→ **The problem**:
Starting from the line containing "Task: Select circle bullet next to Arson", give again every line through the end of the entries, word for word. Pictures stay out of the copy.

→ **Task data**:
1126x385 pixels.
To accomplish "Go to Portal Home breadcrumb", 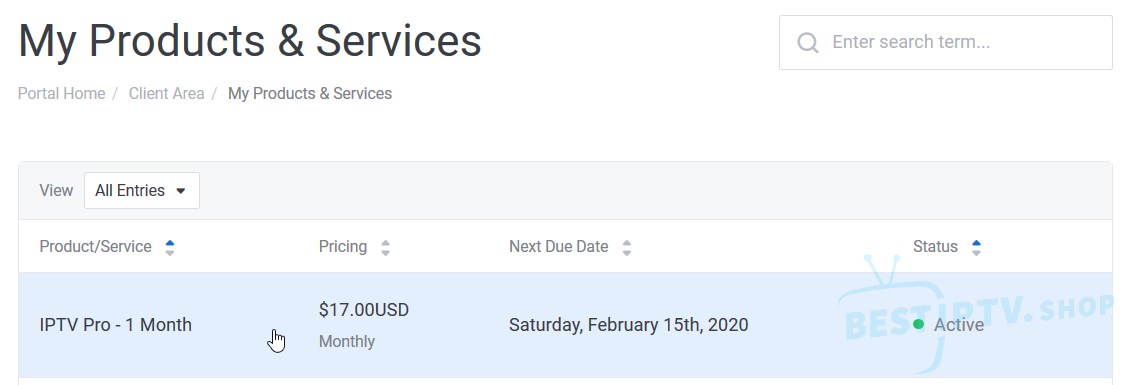I will point(62,93).
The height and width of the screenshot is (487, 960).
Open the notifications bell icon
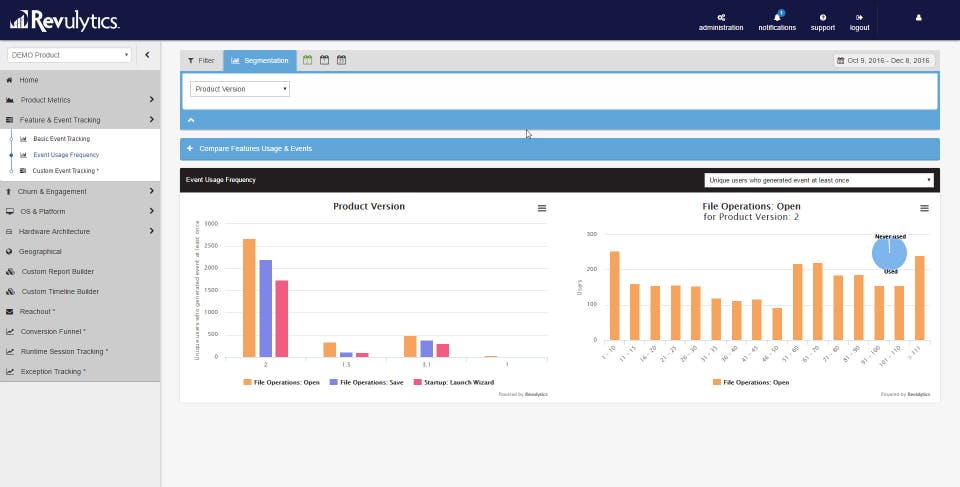click(x=777, y=18)
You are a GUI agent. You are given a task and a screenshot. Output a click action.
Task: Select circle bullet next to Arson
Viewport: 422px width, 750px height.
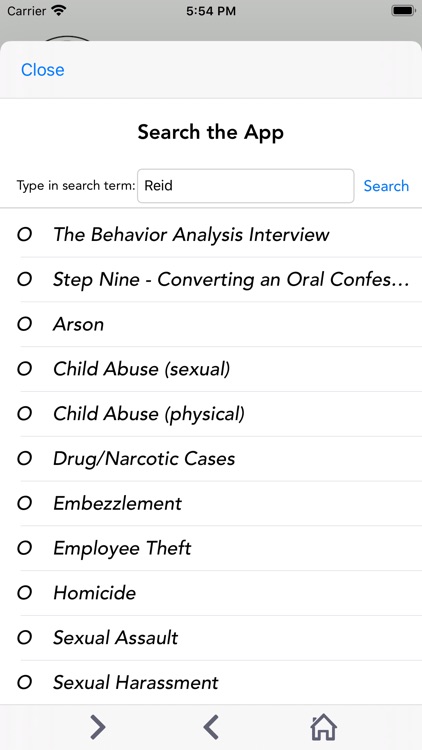click(x=24, y=324)
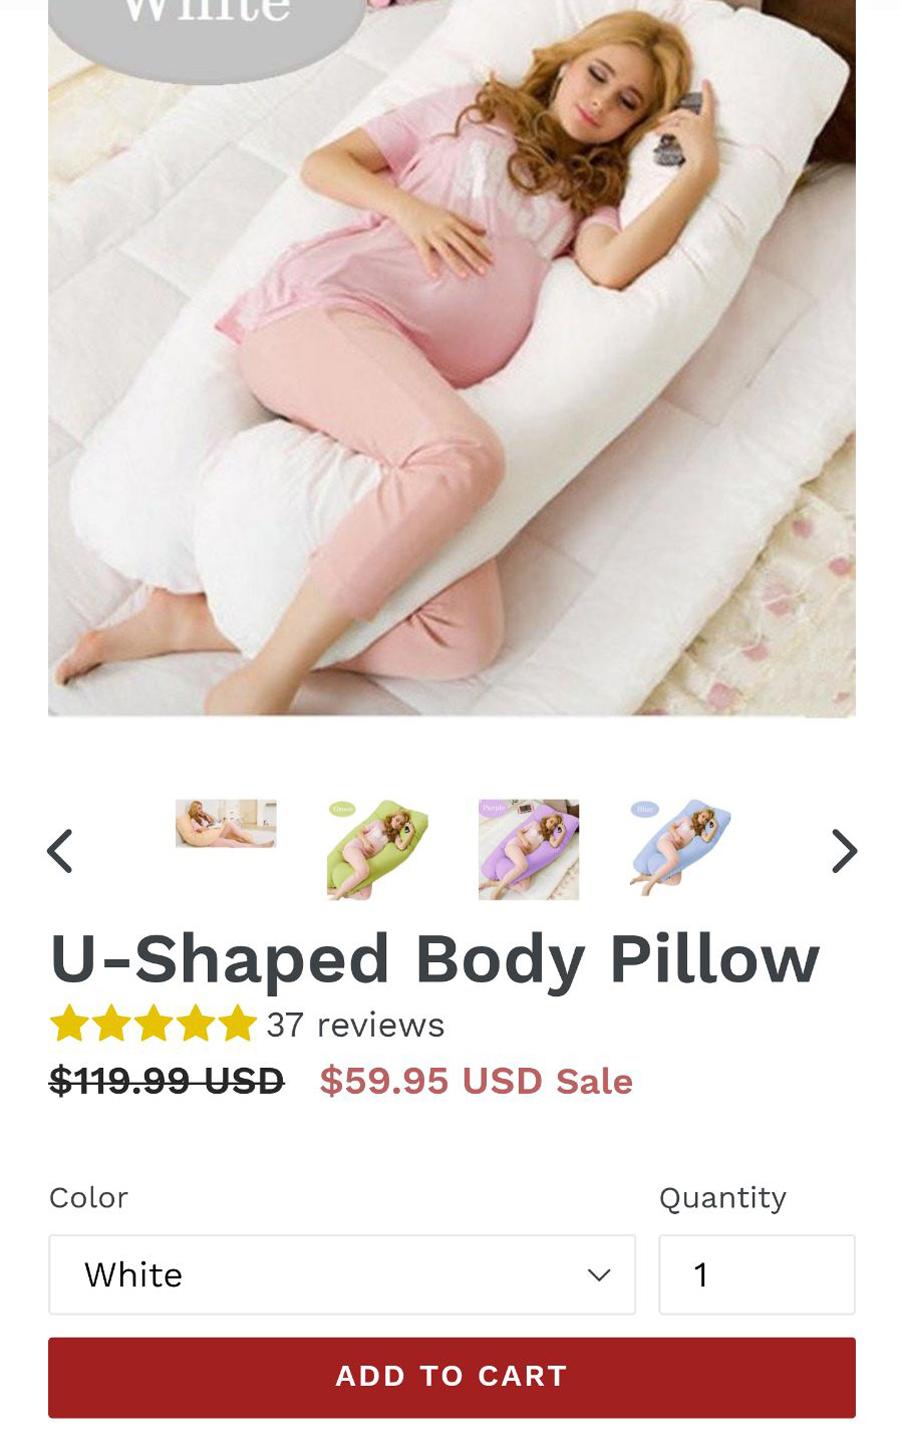900x1438 pixels.
Task: Focus the Quantity input field
Action: tap(757, 1274)
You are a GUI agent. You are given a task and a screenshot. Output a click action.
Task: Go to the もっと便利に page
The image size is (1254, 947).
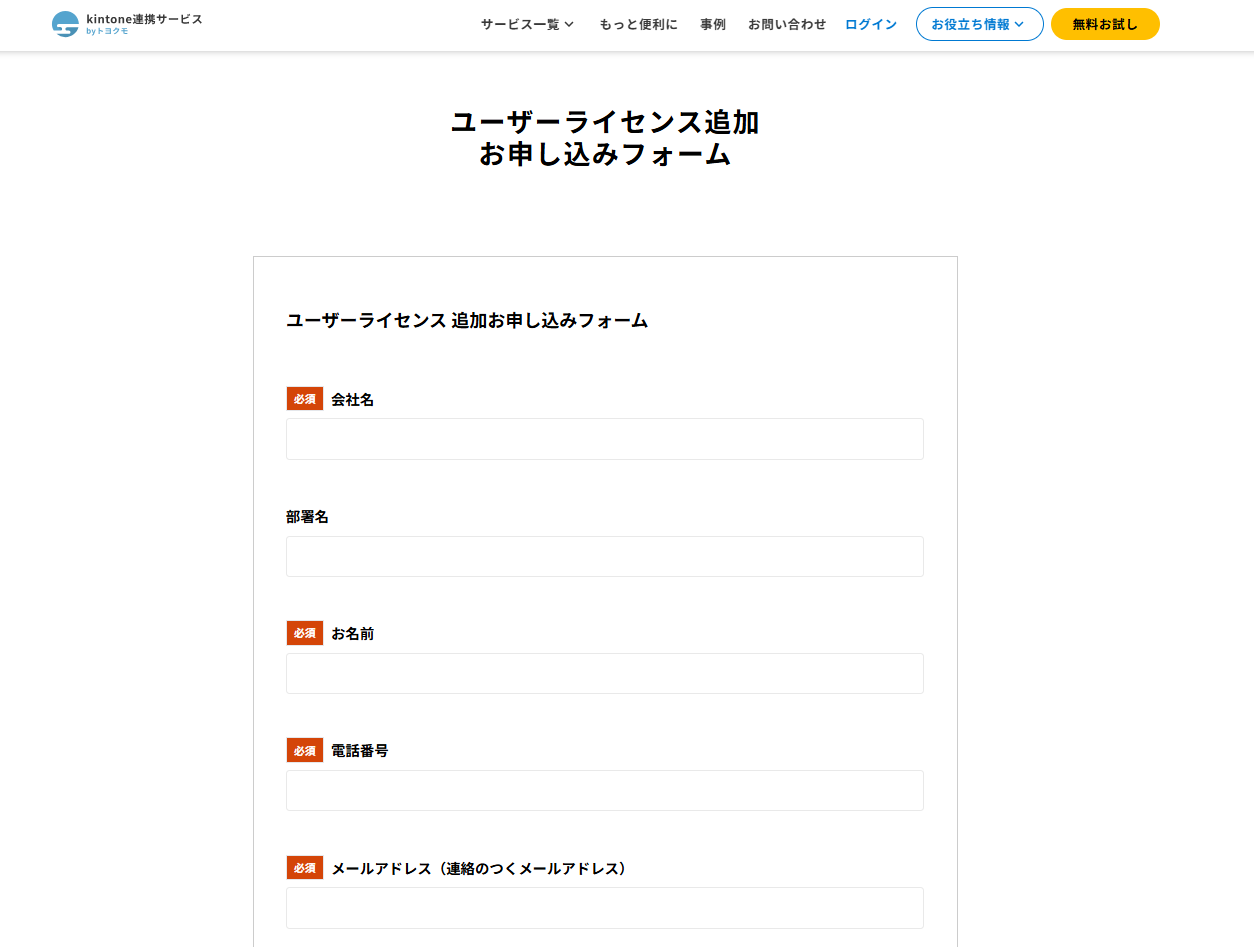[x=638, y=24]
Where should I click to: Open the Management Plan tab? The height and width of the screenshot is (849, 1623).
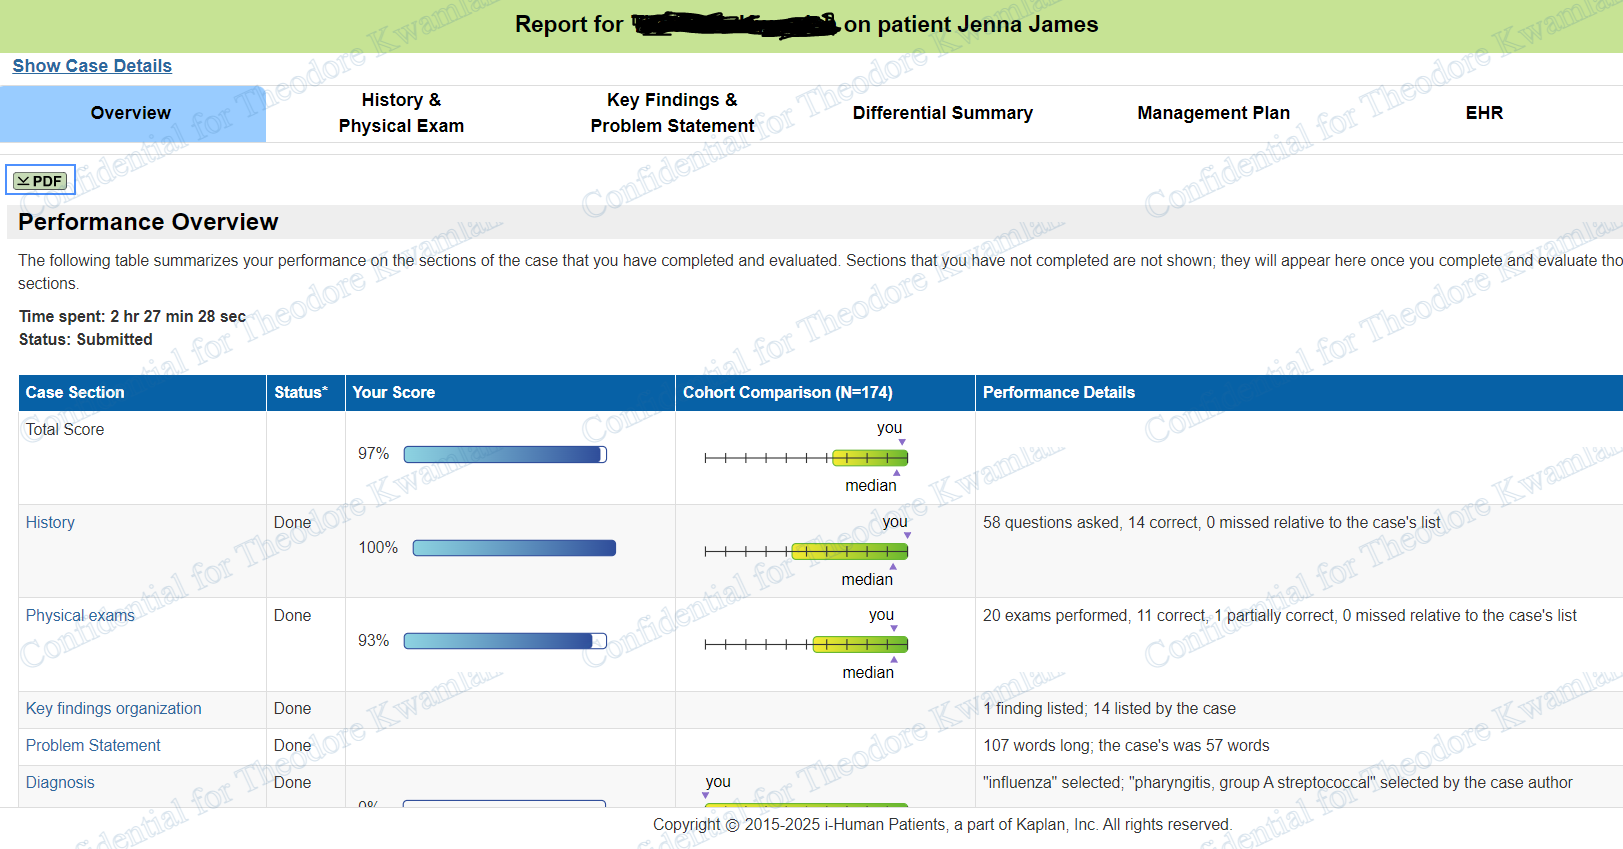(x=1213, y=113)
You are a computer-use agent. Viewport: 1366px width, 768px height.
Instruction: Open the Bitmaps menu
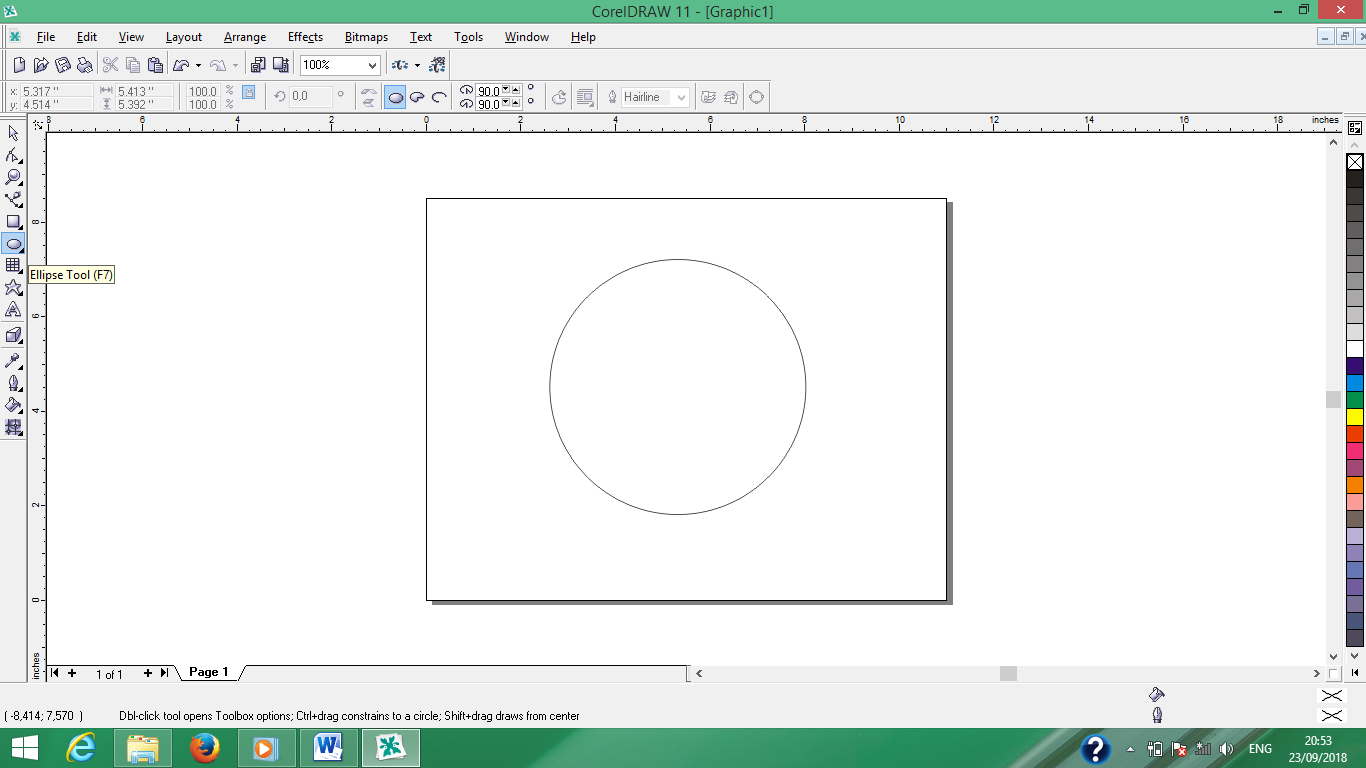click(365, 37)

→ **Expected answer**:
Task: Select circle bullet next to Arson
Viewport: 422px width, 750px height.
click(x=24, y=324)
900x1438 pixels.
Task: Focus the Quantity input field
Action: tap(757, 1274)
You are a GUI agent. You are given a task and a screenshot. Output a click action.
Task: Go to the もっと便利に page
The image size is (1254, 947).
[x=638, y=24]
Where should I click to: Open the Management Plan tab? The height and width of the screenshot is (849, 1623).
(x=1213, y=113)
You are a computer-use agent. Viewport: 1366px width, 768px height.
Instruction: Open the Bitmaps menu
click(365, 37)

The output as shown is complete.